Grin Natural Products
Giving natural oral care more than just a sticky name.
Client
Grin Natural Products
Project
Brand creation, Packaging and Communications
Location
Auckland, New Zealand
Year
2014
-
2023
Role
Creative Director, Designer
Agency
DNA Design and Provenance
Category
Natural Oral Care
Contributors
Tara Tan – Client
Paul Stokes – Client
Grenville Main – Oversight
Scott Newlands – Artwork
Jo Maguire – Artwork
Brand Signature
Creative Direction
Packaging Design
Stakeholder Engagement
Strategy
Visual Identity
Art Direction
Brand Story
New Zealand's oral care market was brimming with natural toothpastes and eco-friendly toothbrushes.
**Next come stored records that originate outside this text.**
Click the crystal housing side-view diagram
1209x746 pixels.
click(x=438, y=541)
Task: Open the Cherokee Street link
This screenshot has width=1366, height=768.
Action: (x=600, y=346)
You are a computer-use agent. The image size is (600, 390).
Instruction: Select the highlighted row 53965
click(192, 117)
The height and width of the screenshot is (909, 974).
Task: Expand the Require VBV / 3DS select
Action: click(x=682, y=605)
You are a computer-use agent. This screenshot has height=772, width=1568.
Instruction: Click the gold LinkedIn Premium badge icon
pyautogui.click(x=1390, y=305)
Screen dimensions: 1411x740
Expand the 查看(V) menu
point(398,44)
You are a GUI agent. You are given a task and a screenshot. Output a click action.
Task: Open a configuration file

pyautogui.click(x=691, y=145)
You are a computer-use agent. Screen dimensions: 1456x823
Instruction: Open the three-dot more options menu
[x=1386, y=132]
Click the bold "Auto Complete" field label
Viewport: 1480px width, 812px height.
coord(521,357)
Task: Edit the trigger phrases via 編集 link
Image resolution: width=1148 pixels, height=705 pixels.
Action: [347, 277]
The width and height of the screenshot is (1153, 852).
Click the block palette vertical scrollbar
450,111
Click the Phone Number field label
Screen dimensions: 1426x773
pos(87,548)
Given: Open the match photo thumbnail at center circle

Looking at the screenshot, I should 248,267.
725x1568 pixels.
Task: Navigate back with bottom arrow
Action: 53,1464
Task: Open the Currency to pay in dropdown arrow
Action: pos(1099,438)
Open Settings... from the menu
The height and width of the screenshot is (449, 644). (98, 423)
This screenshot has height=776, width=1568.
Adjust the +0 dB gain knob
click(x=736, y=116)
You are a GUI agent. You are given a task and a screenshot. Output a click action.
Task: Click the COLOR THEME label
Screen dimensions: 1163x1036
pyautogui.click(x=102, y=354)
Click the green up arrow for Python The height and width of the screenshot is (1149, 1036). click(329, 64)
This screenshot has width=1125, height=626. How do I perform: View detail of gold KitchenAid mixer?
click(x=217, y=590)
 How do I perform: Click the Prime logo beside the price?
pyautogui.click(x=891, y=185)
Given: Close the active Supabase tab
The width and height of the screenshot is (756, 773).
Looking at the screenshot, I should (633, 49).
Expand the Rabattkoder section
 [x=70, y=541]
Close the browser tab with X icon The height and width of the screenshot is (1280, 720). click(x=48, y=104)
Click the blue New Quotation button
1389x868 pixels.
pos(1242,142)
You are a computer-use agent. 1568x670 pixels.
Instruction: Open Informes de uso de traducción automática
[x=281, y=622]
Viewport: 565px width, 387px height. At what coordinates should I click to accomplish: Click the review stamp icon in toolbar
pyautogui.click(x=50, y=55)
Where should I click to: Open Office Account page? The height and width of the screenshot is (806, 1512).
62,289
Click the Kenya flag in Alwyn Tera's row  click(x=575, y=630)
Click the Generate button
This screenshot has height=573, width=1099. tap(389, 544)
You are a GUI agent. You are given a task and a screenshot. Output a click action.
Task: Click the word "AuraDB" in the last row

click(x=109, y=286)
Standing out was a challenge. Big players relied on tired marketing formulas and "Big Chem" packaging, leaving a gap for a brand focused on clean, pure ingredients.
Grin entered the scene as a challenger. It championed natural ingredients that were both effective ("straight up and simple; efficacious") and good for you ("appealing to adults and children...natural ingredients...without the nasties"). Sea salt, Magnolia bark extract, Manuka oil, and Bee propolis were just some of the ingredients that gave Grin a strong point of difference. Everything, from product to packaging, was crafted with a low environmental impact and sourced from natural New Zealand ingredients.
The name itself was carefully chosen. After meticulous selection, "Grin" emerged – a single word that conjures a pure smile in the mind. Simplicity and clarity extended to the brand and packaging. Crisp colors hinted at flavors, while rich dark blues provided presence and solidity.
Grin's ambition was bold: to develop a natural oral hygiene line that, after conquering New Zealand, could be successfully exported to China. This "small player in the alternative health sector" quickly gained traction. Foodstuffs, the owner of New World supermarkets, began stocking Grin nationwide. Additionally, tertiary resellers are steadily increasing imports into China.
Grin meanwhile has become a household name in New Zealand and really has rocked the category.
Brand and packaging are one thing, but positioning a product such as Grin in a busy consumer market demanded a breakthrough execution; knitting together anti-animal cruelty and sparkling white teeth.